# [WHAT YOU NEED TO DO]
What you hand back must match the records word for word, with no pictures.
───── PROVIDED MATERIAL ─────
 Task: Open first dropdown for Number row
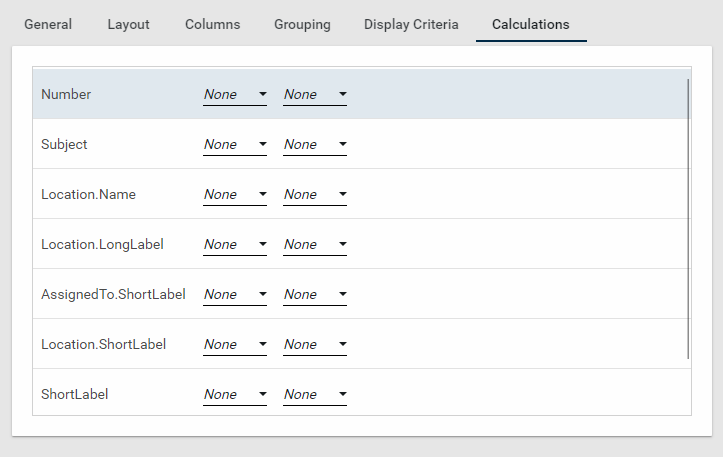coord(235,95)
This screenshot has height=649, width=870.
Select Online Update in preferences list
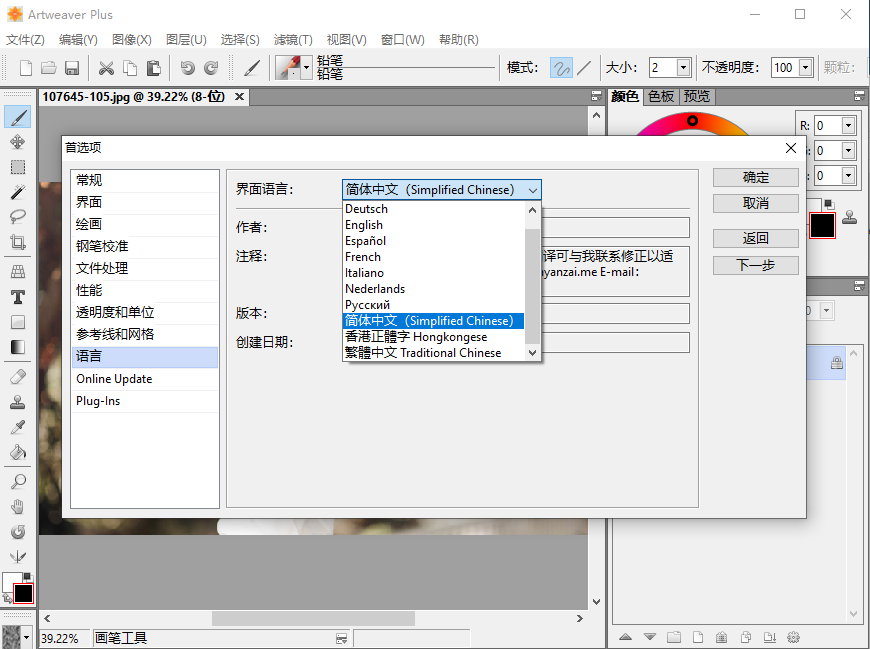[x=114, y=379]
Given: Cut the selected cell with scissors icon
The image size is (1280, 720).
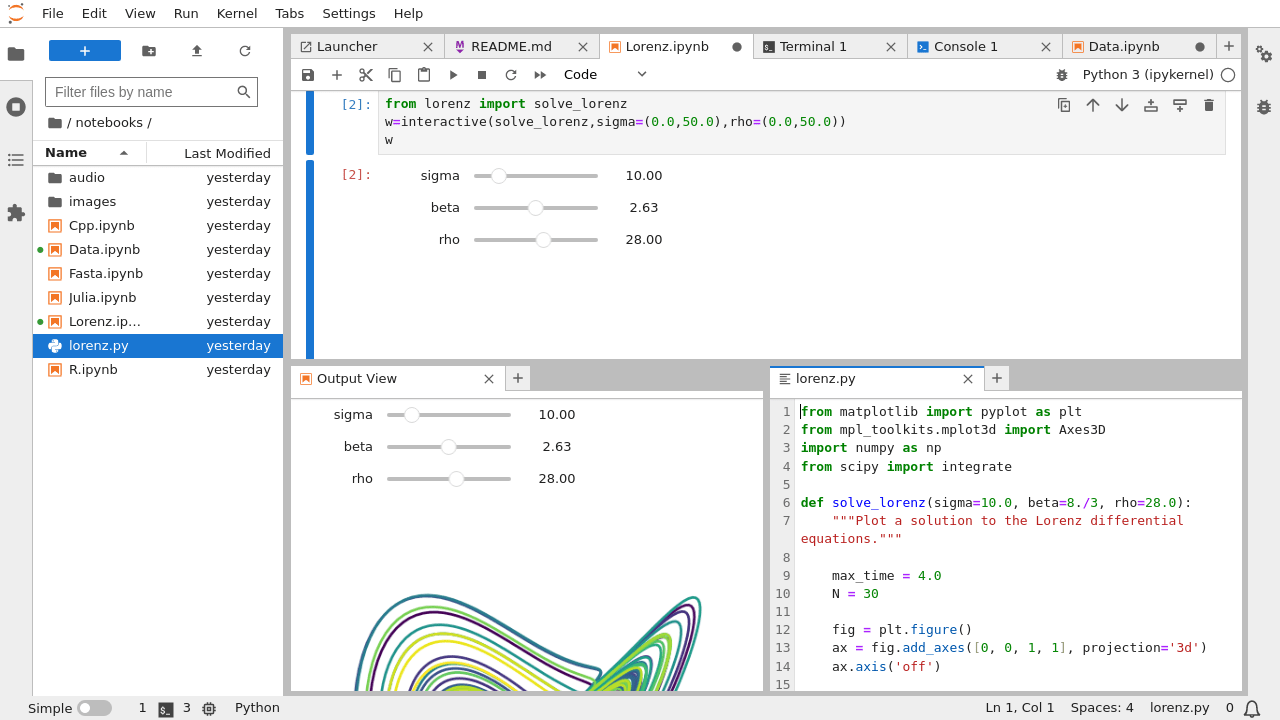Looking at the screenshot, I should 365,74.
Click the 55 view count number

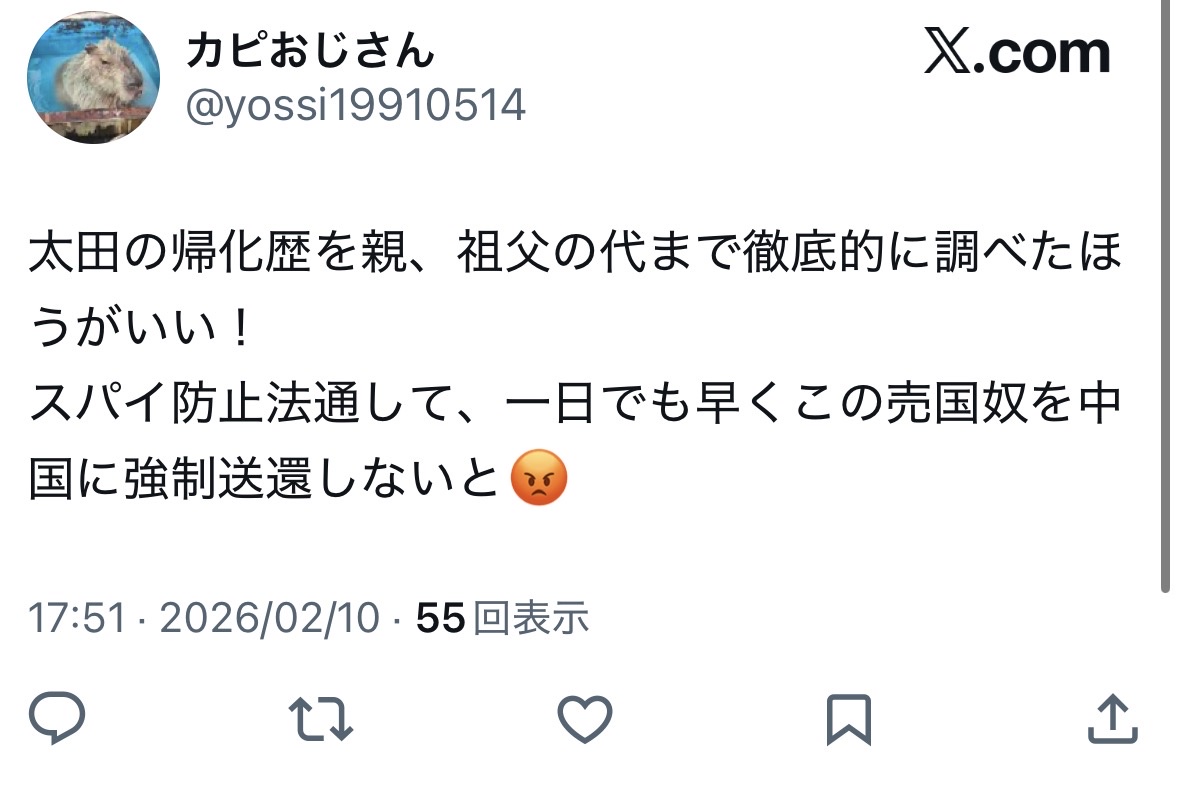click(441, 618)
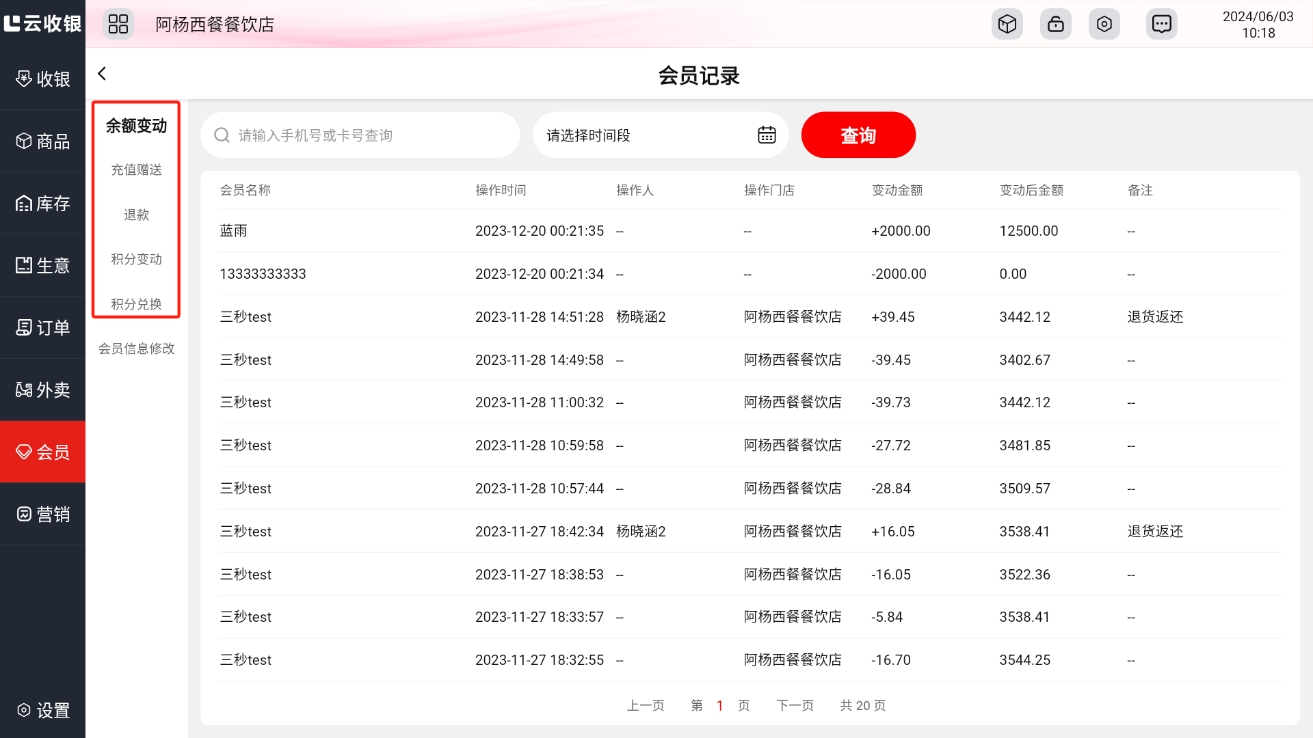This screenshot has height=738, width=1313.
Task: Open the hexagon settings icon in header
Action: pyautogui.click(x=1104, y=24)
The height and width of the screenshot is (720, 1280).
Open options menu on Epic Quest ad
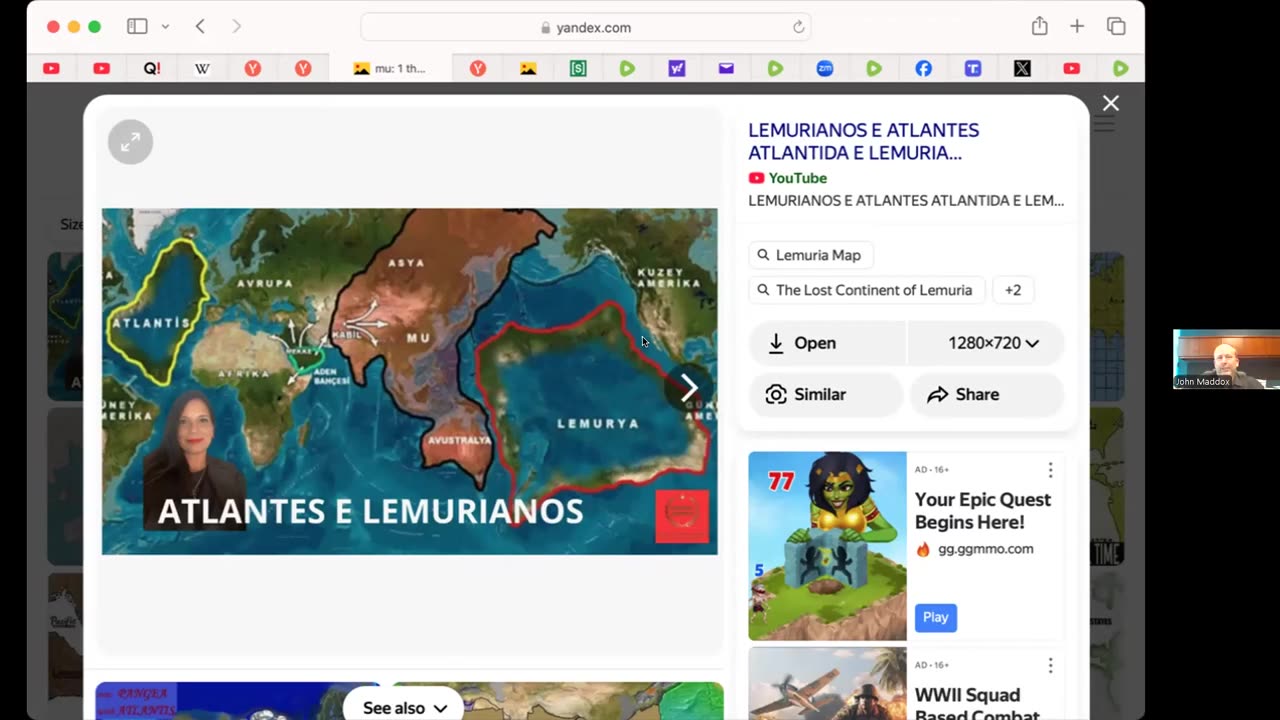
─────
# [RESULT FOR THIS TASK]
 Task: Open first dropdown for Number row
coord(235,95)
This screenshot has height=649, width=870.
Select Online Update in preferences list
[x=114, y=379]
Given: Cut the selected cell with scissors icon
The image size is (1280, 720).
Looking at the screenshot, I should 365,74.
Click the 55 view count number

click(441, 618)
This screenshot has height=738, width=1313.
Task: Open the hexagon settings icon in header
Action: pyautogui.click(x=1104, y=24)
The height and width of the screenshot is (720, 1280).
Open options menu on Epic Quest ad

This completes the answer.